A servant can only free himself from shaytân through sincere devotion, for Allâh tells us in the Qur’ân that Iblîs said to Him:
“Except those of Your servants who are sincere.” (38:83)
It has been related that a righteous man used to say, “O self, be devout and you will be pure.” When any worldly fortune, in which the self finds comfort and towards which the heart inclines, intrudes upon our worship, then it impairs the purity of our efforts and ruins our sincerity. Man is preoccupied with his good fortune and immersed in his desires and appetites; rarely are his actions or acts of worship free of temporary objectives and desires of this kind. For this reason it has been said that whoever secures a single moment of pure devotion to Allâh in his life will survive, for devotion is rare and precious, and cleansing the heart of its impurities is an exacting undertaking.
In fact, devotion is the purifying of the heart from all impurities, whether few or many, so that the intention of drawing nearer to Allâh is freed from all other motives, except that of seeking His pleasure. This can only come from a lover of Allâh, who is so absorbed in contemplation of the next world that there remains in his heart no place for the love of this world. Such a person must be devout and pure in all his actions, even in eating, drinking and answering the calls of nature. With rare exceptions, anyone who is not like this will find the door of devotion closed in his face.

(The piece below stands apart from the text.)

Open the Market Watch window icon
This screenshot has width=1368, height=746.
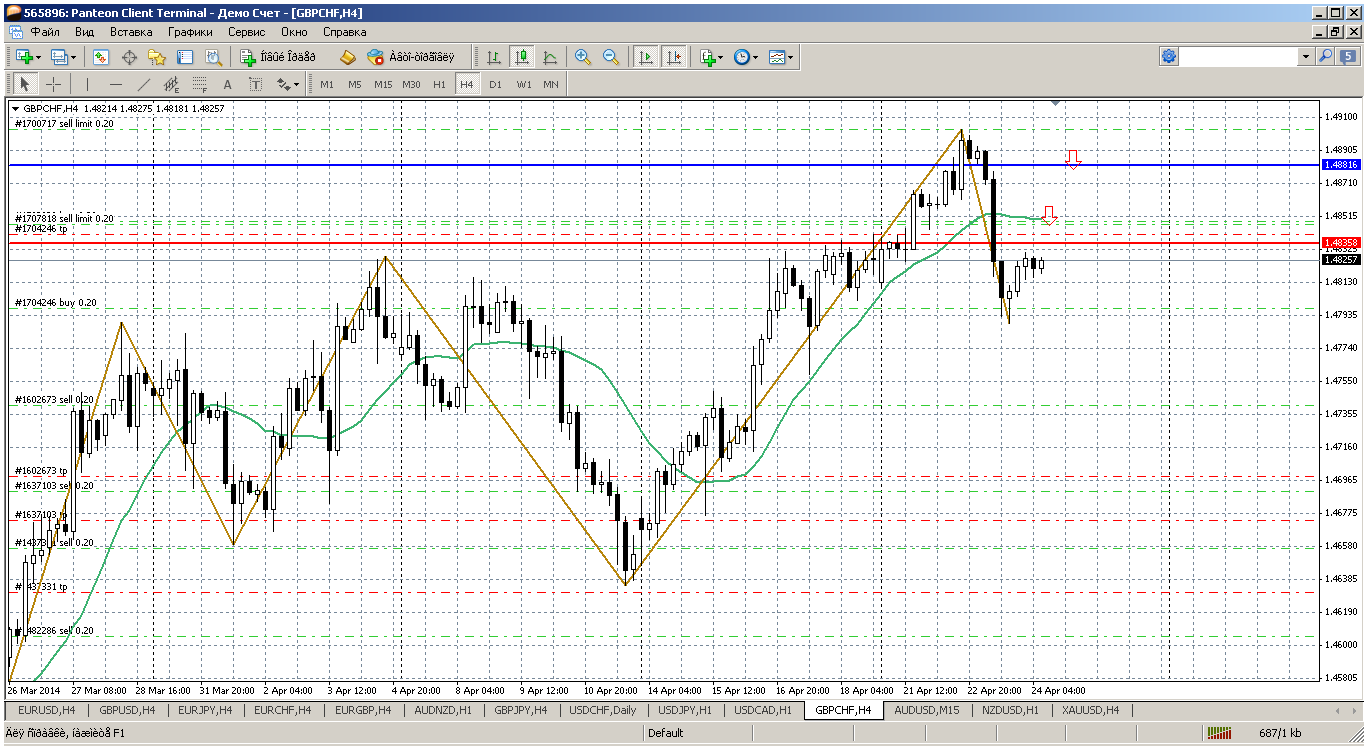coord(101,58)
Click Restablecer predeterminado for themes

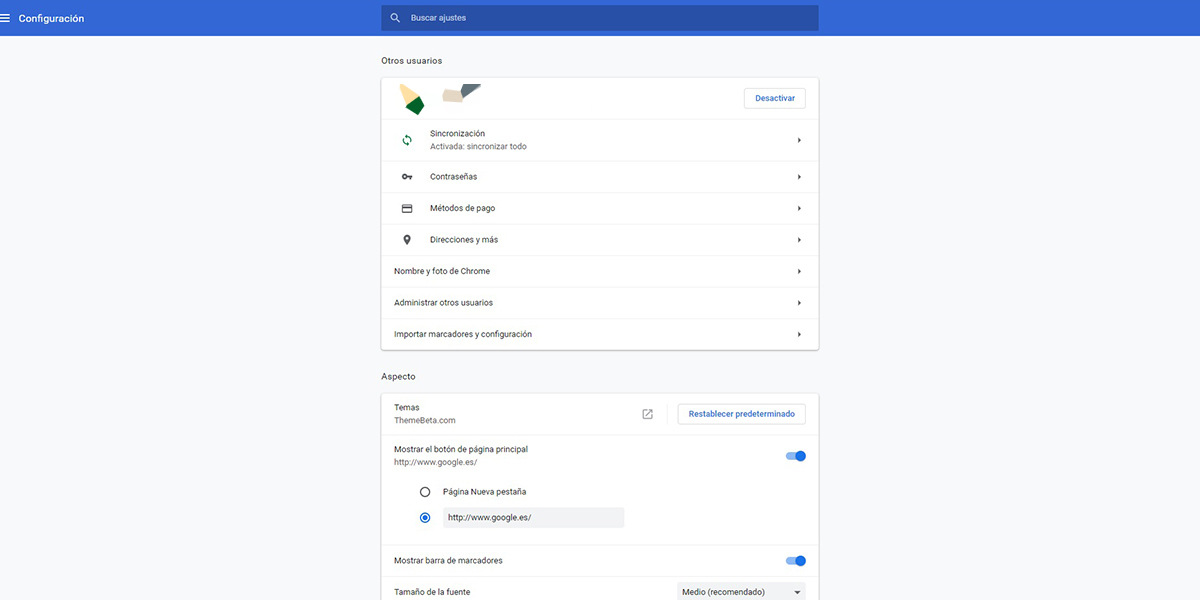pyautogui.click(x=741, y=413)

The everyday actions of a person who is overwhelmed by his or her love for Allâh and the âkhira are characterised by this love and they are, in fact, pure devotion. In the same way, anyone whose soul is overwhelmed by love for and preoccupation with this world, or status and authority, will be so overwhelmed by these things that no act of worship, be it prayer or fasting, will be acceptable, except in very rare cases.
The remedy for love of this world is to break the worldly desires of the self, ending its greed for this world and purifying it in preparation for the next world. This will then become the state of the heart and sincere devotion will become easier to attain. There are a great many actions where a man acts, thinking they are purely intended for Allâh’s pleasure, but he is deluded, for he fails to see the defects in them.

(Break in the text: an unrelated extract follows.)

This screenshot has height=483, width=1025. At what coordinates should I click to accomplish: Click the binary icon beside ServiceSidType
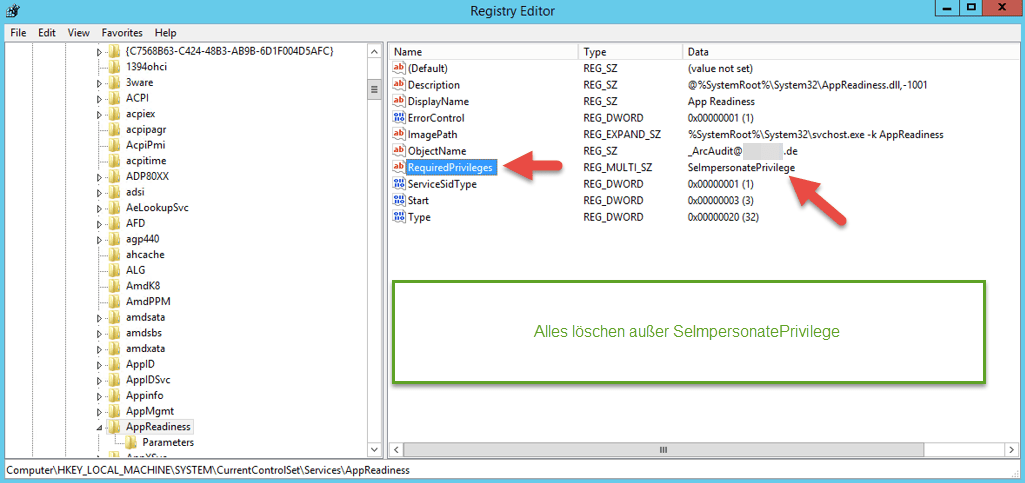tap(399, 184)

It has been related that a man was used to praying in the first row in the mosque. One day he was late for the prayer, so he prayed in the second row. Feeling embarrassment when people saw him in the second row, he realised that the pleasure and satisfaction of the heart that he used to gain from praying in the first row were due to his seeing people seeing him there and admiring him for it. This is a subtle and intangible condition and actions are rarely safe from it. Apart from those whom Allâh has assisted, few are aware of such delicate matters. Those who do not realise it only come to see their good deeds appearing as bad ones on the Day of Resurrection; they are the ones referred to in Allâh’s words:
“And something will come to them from Allâh which they had never anticipated, for the evil of their deeds will become apparent to them.” (39:47-48)
“Say: Shall We tell you who will lose most in respect of their deeds? Those whose efforts were astray in the life of this world, while they thought that they were doing good works.” (18:103-104)
Yaqûb said: “A devout person is someone who conceals things that are good, in the same way that he conceals things that are bad.”
As-Sousi said: “True devotion is to lose the faculty of being conscious of your devotion; for someone who identifies devotion in his devotion is a person whose devotion is in need of devotion.” To contemplate devotion is to admire it, and admiration is an affliction; and that which is pure is whatever is free of all afflictions. This means that one’s deeds should be purified from any self-admiration concerning the actions they entail.
Ayyûb said: “It is much harder for the people of action to purify their intentions than it is to execute any of their actions.”
Some people have said: “To be devout for a short while is to survive for ever, but devotion is rare.”
Suhail was asked: “What is the most difficult thing for the self? He said: "Devotion, when the self does not have the good fortune of being endowed with it.”
Al-Fudayl said: “Forsaking action for the sake of other people is to seek their admiration. To act for the sake of their admiration is to associate others with Allâh. Devotion is when Allâh frees you from both of these states.”
 Sahîh, an-Nisâ’î, Kitâb al-Jihâd, 6/25; al Hafidh ibn Hajar, Fath al-Qadîr, 6/28.
 Sahîh, Ibn Mâjah; also Ibn Hibbân, Marwarid adh-Dham’an, p.47, on the authority of Zaid ibn Thâbit.